All goes well in the beginning but things start to change in two to three years’ time. At this point, when you go up to the customer loyalty team members and ask them to try and improve customer satisfaction, they come back complaining they aren’t getting any credit even though they’re doing all the work.
So, while customer loyalty metrics are important, they cannot be the be-all-end-all for your customer experience. Your program needs to be impactful as well as sustainable and this cannot be achieved by focusing solely on customer loyalty metrics.
Focusing on Areas and Metrics Important to Your Customers
Each department or functional team has their own unique goals that are handed down to them year after year. For this reason, a good thing to do would be focusing on areas and metrics that are important to customers. It is no secret that teams have limited resources. Therefore, you need to get everyone in your company on the same page.
You can do this by identifying and communicating what’s important to customers. This is where functional teams should focus their limited resources. Not only will help to improve performance numbers, but it will also help to deploy resources to areas that matter the most to your customers.
Chasing the Right Customer at the Right Time
How do you make your referral program robust to help salespersons close deals faster? What you are seeing now is a bit scattered and the reason for this is confusion about the sentiment. You are unsure about which customers are most likely to provide the best referrals.
To find this out, you need to understand the emotions and sentiments of the customers, how loyal they are, how likely they are to recommend, and other similar factors. In short, you need the information that allows you to systematically pursue the right customers at the right time. From both a marketing and sales perspective, this has a real impact on the business.
Improving Employee Engagement
Highly engaged employees are less likely to leave the company. For this reason, partnering with HR on employee engagement is important. Partnering with HR is important because when you connect them to the customer, they can leverage the data from the entire organization to get the job done. This can be applied to virtually every functional team. You help the program to evolve by dealing with finance on pricing, HR on employee engagement, marketing on leads, and sales on revenue.

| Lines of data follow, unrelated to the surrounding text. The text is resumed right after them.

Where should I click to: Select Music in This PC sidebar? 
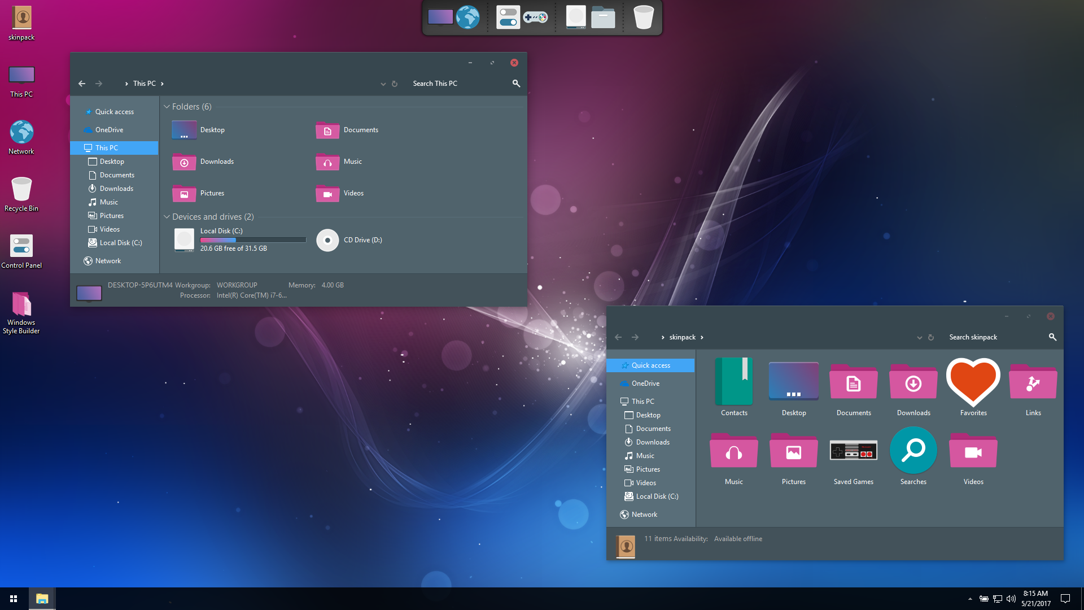tap(108, 202)
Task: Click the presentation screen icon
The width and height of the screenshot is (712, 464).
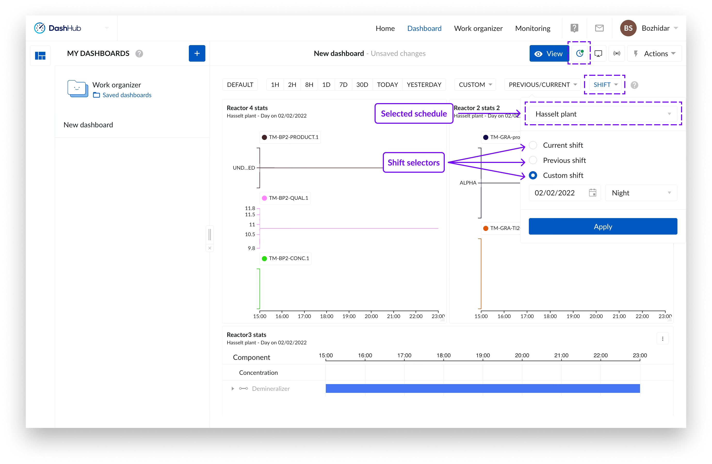Action: point(598,54)
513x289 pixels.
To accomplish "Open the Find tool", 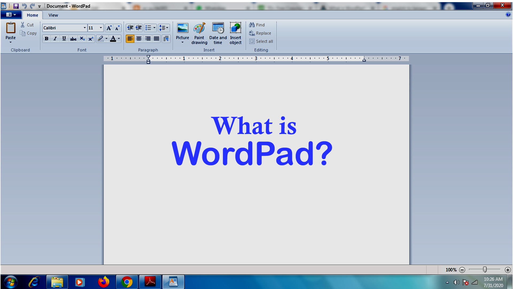I will [x=257, y=25].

The Importance of Integrated CX/VX Solution
The above provides enough reasons to have an integrated CX/VX solution. By leveraging the data or information obtained from the CX/VX program, you can allow your employees to act.
Now, the question is why we don’t design such a program from the outset when we know it has an immediate impact on the business as opposed to going the traditional way? The main resistance is from people who aren’t even sure what this means and why there is a need to do it. You need to overcome this challenge and get other functional teams to buy into your vision and how you, as the person in charge of customer experience, can help them.
If you’re setting up a new customer experience unit within your organization, start by going to all those other folks, find out what they measure, what’s important to them, and how you can help them while also ultimately helping your customer experience metrics. After all, the end game is Customer Experience!